The "Gears to go, brakes to slow" is the more efficient driving style that todays cars allow. Pretty sure you can't buy a car today without ABS, most have some sort of brake assist technology, disk brakes and power assist are the norm. Gear boxes now have 5,6,7 gears all with beautiful syncromesh, and modern engines have sophisticated engine management to keep it all running smoothly.

The notion that becasue you change sequentially "You're always in the correct gear" isn't correct. Over 100,000 miles you'll make 1000's of needless gear changes. 

The only place it's recommended to hold a lower gear to gain some additional engine braking is decending a severe hill, it will stop the vehicle gaining momentum.


----------



## Guest (Jan 4, 2012)

I see three aspects to this:

1. Reducing pressure on the accelerator to slow down, but keeping the same gear.
2. Changing down a gear to actually slow the car down rather than using the brakes.
3. Changing down a gear, while braking, to assist the braking effort (whether intended or not ).

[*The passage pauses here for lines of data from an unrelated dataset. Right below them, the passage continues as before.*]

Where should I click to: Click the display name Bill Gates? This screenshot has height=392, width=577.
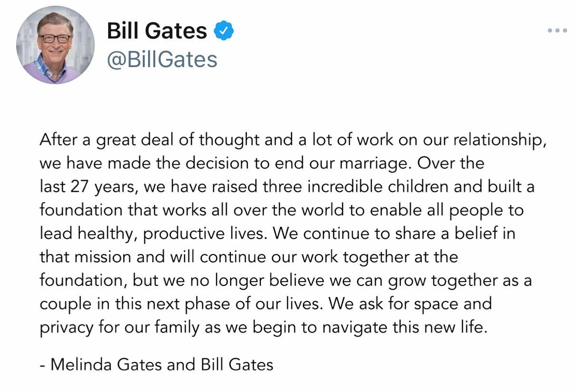coord(157,31)
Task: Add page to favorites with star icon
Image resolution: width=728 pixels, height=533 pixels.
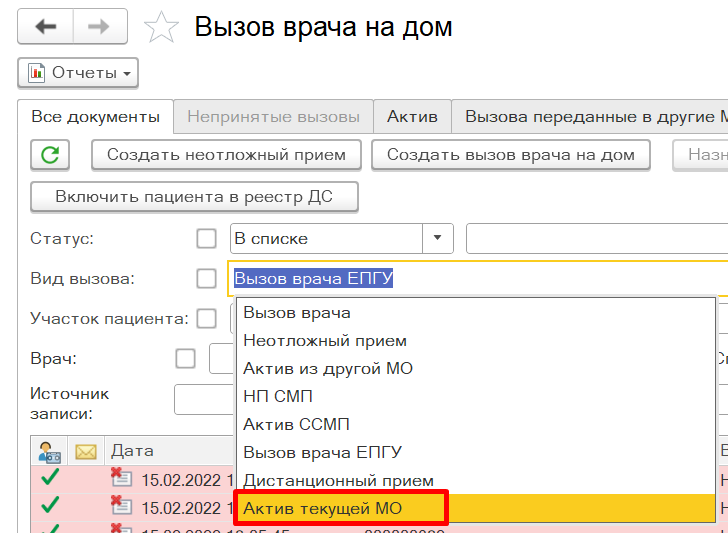Action: (x=160, y=28)
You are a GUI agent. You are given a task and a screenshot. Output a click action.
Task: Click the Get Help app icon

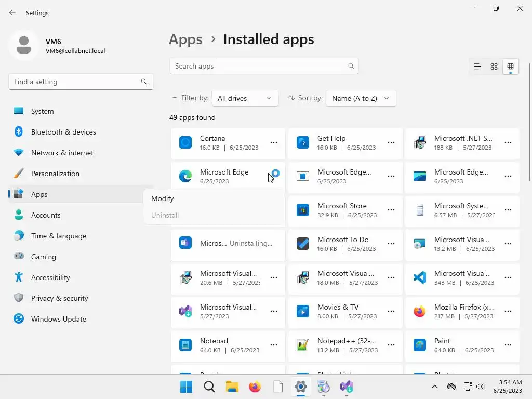click(303, 142)
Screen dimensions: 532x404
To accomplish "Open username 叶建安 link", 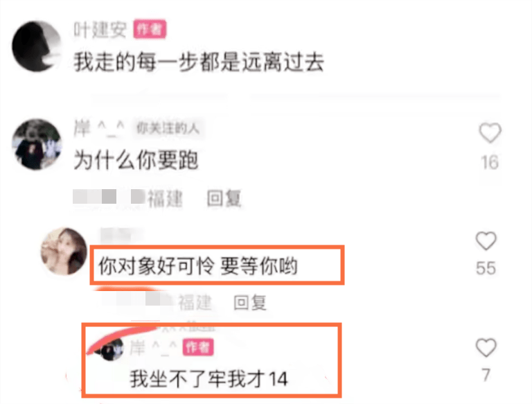I will [x=100, y=30].
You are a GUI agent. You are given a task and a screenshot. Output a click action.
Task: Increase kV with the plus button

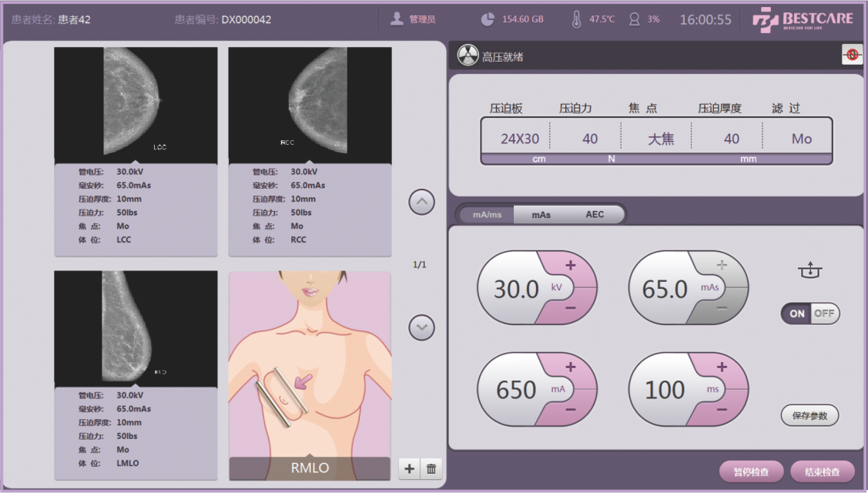571,265
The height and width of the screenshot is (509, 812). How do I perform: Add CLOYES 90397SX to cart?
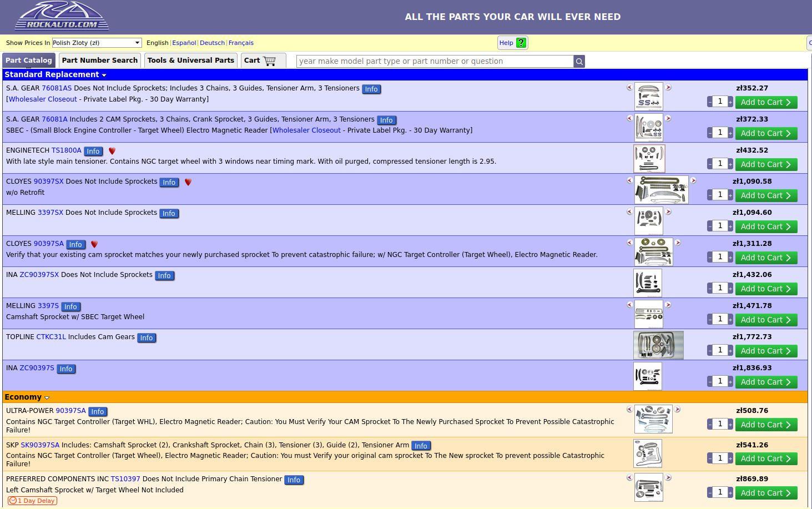tap(766, 195)
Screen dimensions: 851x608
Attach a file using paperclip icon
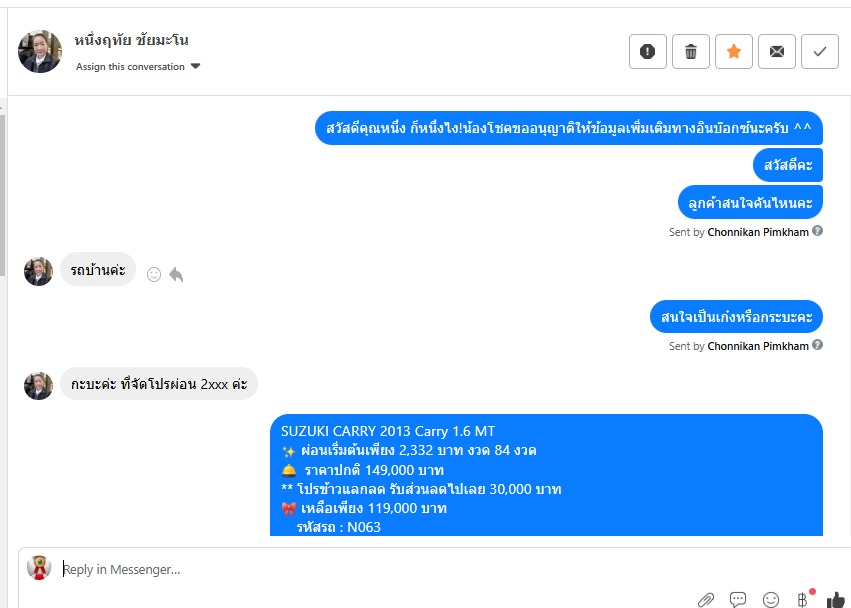click(706, 599)
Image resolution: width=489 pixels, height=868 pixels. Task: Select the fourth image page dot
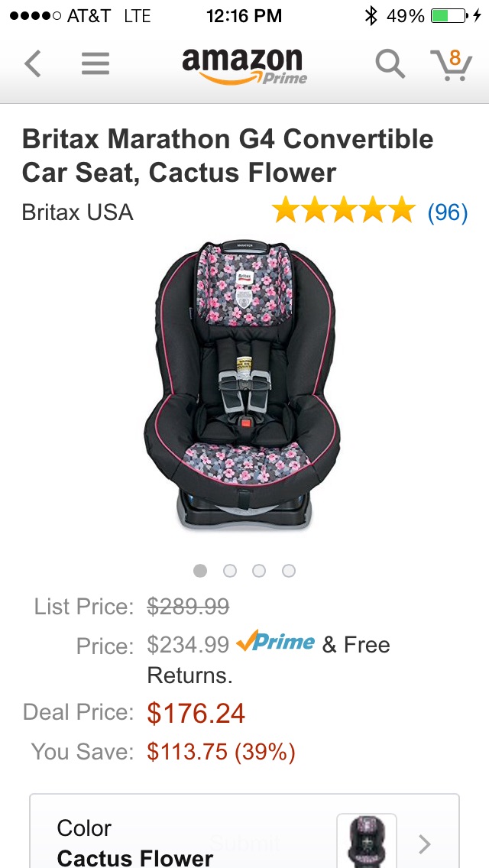click(289, 571)

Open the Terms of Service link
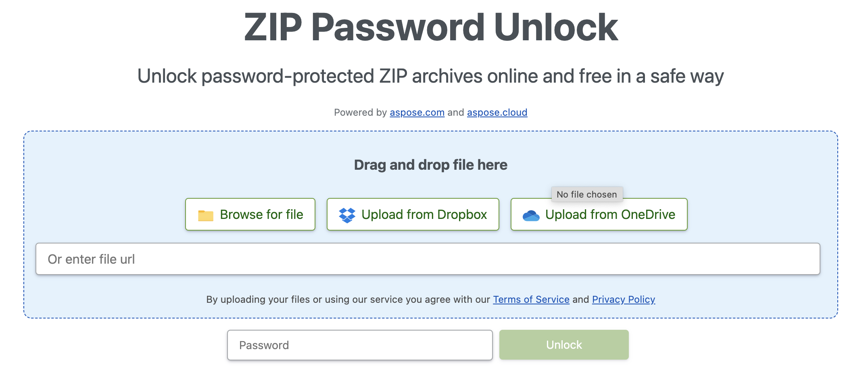pos(531,300)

All are effectively using engine braking to slow the car down.

IMHO, doing 1) is fine - this is part of what is known as Acceleration Sense. You are in complete control, as the braking effort is dictated by the pressure on the accelerator.

2) and 3) are probably what most consider to be using engine braking. It probably does increase wear on the gear box and clutch but that isn't the real issue IMO. 
The problem is that you have virtually no control over how much braking effort is being applied. It might be about right, it might be too little or it might be too much. It's also completely variable depending upon road speed and gear selected. Different cars will also respond in different ways due to weight, gear ratios, engine size and compression rates - plus a load of other stuff I probably missed out.
If it is too much and you start to skid, you'll then be on your own because you will have just managed to circumvented any abs/traction control system on your car.


----------



## DampDog (Apr 16, 2011)

Agreed..

*2. Changing down a gear to actually slow the car down rather than using the brakes.*

That will get you tail ended for sure. If you think about what you're doing. You're forcing the car to slow using the engine. So you're not showing any brake lights. If you want to drive like an idiot that's the way to do it.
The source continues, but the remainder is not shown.